# ASSIGNMENT
Over all lines in the data below, count those holding "computer" and give only the result.

Top of AVAILABLE DATA

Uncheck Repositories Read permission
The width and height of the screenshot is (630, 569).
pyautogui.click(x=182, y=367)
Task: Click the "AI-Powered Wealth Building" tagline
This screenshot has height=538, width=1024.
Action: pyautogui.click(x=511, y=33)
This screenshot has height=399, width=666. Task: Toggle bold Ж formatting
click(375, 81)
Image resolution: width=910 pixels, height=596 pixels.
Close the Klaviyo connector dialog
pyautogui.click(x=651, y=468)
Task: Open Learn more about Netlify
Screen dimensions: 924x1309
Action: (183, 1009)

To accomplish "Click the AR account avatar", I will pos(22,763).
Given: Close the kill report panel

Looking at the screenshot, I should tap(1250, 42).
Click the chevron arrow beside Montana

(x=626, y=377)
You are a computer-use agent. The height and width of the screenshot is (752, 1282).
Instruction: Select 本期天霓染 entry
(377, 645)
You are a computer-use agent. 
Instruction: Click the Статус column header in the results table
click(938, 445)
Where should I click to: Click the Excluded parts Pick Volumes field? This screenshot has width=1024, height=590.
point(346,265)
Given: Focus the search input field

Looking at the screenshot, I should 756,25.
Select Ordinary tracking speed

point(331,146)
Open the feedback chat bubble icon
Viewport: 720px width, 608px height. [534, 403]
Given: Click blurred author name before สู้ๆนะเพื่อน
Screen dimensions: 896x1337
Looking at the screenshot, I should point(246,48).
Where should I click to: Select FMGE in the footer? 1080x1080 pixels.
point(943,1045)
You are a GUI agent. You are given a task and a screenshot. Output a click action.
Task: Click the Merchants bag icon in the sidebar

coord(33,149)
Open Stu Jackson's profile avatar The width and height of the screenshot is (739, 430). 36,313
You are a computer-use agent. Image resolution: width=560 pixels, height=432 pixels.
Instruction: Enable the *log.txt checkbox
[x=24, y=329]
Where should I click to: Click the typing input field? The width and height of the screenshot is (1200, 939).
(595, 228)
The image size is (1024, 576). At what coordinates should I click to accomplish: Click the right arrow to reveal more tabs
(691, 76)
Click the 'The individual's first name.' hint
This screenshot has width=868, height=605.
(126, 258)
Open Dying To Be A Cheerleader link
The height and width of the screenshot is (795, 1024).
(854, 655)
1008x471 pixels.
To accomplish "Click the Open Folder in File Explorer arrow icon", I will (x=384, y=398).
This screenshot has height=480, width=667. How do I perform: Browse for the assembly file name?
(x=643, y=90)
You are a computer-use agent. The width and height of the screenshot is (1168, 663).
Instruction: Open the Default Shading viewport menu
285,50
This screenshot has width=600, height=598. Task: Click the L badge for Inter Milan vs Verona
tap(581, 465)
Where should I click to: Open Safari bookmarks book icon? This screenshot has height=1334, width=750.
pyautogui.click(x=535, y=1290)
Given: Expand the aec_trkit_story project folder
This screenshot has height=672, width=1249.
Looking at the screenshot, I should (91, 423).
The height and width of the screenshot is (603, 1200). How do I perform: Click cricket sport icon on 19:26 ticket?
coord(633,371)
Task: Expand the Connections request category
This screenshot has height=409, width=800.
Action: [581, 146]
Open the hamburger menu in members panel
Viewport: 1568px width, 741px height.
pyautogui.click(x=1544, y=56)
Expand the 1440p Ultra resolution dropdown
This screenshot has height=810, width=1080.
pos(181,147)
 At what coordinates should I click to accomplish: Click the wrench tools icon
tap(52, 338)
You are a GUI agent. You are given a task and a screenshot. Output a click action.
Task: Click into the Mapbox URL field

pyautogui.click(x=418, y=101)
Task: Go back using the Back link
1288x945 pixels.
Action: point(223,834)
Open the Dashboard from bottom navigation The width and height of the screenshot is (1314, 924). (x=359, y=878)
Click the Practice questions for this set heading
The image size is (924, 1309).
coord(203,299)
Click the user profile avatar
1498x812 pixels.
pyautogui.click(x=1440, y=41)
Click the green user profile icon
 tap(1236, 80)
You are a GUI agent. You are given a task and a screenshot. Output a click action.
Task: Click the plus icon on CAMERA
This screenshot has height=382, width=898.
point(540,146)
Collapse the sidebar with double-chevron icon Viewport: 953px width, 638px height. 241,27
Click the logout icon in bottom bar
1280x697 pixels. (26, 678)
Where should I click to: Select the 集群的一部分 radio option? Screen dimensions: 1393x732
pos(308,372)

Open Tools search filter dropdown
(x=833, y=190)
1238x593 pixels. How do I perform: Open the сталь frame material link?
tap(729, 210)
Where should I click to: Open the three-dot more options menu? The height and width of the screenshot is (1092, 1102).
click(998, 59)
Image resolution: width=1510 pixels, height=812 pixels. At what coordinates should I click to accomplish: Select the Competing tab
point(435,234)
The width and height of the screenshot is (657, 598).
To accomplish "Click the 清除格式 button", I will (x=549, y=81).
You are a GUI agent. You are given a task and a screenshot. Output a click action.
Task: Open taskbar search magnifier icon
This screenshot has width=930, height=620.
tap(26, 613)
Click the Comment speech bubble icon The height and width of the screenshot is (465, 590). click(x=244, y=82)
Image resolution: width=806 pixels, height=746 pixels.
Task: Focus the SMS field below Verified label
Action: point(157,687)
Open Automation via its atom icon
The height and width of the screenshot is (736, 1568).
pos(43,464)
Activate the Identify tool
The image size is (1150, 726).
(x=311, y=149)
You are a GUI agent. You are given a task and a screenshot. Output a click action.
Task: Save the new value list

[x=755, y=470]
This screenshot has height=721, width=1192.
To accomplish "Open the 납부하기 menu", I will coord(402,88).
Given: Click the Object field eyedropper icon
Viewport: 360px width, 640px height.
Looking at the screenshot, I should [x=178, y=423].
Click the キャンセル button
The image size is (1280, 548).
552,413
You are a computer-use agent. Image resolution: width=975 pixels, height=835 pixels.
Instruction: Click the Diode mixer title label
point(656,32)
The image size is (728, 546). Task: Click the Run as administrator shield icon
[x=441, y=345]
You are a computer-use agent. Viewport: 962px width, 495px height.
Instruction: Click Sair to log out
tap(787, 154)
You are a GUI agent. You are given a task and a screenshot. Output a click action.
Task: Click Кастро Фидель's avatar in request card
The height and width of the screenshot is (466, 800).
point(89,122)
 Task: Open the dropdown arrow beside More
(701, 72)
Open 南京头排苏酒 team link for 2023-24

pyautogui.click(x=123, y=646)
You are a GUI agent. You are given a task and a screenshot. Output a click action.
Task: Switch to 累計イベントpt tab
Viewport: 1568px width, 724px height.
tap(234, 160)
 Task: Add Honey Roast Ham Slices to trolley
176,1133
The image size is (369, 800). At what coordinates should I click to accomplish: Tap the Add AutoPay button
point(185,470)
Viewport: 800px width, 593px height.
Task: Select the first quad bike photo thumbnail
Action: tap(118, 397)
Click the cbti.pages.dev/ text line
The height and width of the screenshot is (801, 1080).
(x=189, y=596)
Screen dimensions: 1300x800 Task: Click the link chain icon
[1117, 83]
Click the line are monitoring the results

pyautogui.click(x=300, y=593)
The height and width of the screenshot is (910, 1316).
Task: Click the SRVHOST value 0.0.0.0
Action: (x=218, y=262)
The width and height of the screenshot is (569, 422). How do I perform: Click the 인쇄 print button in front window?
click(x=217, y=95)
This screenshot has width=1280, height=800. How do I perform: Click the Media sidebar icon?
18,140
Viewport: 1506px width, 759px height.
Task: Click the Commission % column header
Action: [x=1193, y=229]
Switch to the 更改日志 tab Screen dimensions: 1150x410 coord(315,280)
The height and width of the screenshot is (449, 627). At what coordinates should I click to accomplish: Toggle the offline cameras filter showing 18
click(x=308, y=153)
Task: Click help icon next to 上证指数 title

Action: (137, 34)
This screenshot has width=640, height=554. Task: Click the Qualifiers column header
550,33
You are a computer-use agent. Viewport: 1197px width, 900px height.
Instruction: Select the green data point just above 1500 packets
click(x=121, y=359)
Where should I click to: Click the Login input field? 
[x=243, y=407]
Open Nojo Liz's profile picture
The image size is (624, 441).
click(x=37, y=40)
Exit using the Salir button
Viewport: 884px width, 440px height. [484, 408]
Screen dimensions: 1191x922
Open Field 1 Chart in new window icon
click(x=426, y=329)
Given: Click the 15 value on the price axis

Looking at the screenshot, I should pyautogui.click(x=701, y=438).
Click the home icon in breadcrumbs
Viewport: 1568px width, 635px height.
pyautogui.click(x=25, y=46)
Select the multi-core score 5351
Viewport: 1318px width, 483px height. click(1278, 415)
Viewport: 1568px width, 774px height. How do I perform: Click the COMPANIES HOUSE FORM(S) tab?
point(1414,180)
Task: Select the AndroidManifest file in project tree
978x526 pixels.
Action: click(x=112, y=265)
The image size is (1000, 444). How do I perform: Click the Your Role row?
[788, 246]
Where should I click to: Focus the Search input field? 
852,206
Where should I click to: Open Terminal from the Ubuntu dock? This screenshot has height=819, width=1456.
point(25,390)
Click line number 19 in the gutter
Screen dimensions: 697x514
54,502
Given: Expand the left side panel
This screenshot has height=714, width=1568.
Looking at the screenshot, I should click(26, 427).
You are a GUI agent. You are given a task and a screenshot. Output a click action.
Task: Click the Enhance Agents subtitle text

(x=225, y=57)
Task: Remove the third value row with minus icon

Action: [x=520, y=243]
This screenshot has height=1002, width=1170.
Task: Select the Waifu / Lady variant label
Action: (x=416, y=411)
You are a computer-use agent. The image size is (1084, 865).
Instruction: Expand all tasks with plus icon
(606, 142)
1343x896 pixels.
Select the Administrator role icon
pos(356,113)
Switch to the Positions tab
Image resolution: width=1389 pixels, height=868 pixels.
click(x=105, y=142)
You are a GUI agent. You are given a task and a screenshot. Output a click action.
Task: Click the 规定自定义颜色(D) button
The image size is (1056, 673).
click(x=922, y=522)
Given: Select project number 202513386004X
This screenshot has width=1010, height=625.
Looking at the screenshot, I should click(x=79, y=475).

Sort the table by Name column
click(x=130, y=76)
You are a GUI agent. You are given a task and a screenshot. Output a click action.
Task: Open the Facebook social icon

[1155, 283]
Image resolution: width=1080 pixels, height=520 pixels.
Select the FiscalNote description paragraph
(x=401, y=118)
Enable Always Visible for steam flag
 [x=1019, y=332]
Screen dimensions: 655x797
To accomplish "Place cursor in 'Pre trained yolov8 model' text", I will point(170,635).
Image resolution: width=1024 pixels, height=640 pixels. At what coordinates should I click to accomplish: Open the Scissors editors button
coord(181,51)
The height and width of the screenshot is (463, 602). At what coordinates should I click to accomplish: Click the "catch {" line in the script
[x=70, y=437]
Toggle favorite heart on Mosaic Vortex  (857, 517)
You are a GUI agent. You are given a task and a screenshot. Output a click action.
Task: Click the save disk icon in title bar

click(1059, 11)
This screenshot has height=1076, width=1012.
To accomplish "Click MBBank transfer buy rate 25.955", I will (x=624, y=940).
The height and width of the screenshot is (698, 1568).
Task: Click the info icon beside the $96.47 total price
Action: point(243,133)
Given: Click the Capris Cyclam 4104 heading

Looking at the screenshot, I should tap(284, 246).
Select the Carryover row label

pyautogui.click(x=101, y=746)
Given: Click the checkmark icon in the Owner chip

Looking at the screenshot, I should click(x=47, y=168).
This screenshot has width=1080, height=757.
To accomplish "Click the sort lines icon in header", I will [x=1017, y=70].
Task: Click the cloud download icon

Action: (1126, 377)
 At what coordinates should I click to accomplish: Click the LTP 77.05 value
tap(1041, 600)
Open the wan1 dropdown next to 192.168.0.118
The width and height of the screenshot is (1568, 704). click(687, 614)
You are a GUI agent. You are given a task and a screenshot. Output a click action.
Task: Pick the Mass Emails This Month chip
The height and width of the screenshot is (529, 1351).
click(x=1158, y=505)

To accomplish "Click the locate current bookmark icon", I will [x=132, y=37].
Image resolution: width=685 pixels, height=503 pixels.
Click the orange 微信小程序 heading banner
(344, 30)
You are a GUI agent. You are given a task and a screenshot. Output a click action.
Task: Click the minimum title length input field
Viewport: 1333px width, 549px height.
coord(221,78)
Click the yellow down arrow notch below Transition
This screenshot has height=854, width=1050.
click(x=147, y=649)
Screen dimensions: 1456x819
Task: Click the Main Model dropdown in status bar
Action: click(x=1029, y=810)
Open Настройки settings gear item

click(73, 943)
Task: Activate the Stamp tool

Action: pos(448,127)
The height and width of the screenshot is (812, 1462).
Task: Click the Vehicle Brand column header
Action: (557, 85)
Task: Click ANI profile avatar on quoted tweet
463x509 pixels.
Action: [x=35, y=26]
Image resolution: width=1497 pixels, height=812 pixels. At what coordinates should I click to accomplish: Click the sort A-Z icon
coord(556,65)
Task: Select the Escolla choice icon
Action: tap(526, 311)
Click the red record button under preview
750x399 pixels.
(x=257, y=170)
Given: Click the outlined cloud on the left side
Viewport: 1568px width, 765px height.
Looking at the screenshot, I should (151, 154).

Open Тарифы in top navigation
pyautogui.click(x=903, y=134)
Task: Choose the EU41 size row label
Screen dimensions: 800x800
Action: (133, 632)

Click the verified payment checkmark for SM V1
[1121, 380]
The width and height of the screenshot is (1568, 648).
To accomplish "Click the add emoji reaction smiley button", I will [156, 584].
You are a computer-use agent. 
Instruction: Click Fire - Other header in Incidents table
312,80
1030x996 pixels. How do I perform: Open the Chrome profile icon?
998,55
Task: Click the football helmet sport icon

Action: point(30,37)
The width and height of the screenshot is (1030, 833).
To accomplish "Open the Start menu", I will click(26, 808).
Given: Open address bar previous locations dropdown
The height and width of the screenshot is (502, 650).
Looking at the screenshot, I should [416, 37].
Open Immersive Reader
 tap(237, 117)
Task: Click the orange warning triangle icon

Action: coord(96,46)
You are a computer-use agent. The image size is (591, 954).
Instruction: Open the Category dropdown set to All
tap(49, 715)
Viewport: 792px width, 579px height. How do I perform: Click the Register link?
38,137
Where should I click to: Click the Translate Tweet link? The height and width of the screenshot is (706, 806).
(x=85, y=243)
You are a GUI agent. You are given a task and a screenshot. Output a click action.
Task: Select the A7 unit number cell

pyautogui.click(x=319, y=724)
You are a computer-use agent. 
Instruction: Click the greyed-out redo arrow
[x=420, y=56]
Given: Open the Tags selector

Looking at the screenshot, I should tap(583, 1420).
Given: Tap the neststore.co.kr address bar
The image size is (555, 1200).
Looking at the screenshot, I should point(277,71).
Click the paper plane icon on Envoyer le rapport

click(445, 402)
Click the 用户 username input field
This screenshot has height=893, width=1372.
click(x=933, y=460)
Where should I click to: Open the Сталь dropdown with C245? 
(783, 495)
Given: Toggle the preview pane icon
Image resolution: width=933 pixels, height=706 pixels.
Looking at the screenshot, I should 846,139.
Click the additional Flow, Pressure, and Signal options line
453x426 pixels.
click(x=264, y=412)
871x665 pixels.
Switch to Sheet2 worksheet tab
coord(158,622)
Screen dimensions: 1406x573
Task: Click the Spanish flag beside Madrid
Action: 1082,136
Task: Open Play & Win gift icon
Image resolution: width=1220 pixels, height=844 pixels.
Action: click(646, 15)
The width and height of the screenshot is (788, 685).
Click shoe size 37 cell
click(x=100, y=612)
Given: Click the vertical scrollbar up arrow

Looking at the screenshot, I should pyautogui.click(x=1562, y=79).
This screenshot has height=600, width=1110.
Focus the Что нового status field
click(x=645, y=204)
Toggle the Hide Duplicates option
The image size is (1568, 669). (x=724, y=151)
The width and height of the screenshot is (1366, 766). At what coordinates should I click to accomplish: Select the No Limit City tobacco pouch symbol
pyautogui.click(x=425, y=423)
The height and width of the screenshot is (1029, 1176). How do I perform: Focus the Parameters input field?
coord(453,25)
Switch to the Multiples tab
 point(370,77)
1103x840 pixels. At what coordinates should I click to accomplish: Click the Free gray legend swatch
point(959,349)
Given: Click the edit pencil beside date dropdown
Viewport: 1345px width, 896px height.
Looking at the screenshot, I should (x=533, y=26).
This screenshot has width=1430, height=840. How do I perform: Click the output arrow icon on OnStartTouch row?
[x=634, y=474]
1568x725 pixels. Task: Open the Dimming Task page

Bottom of AVAILABLE DATA

# EXERCISE ANSWER
11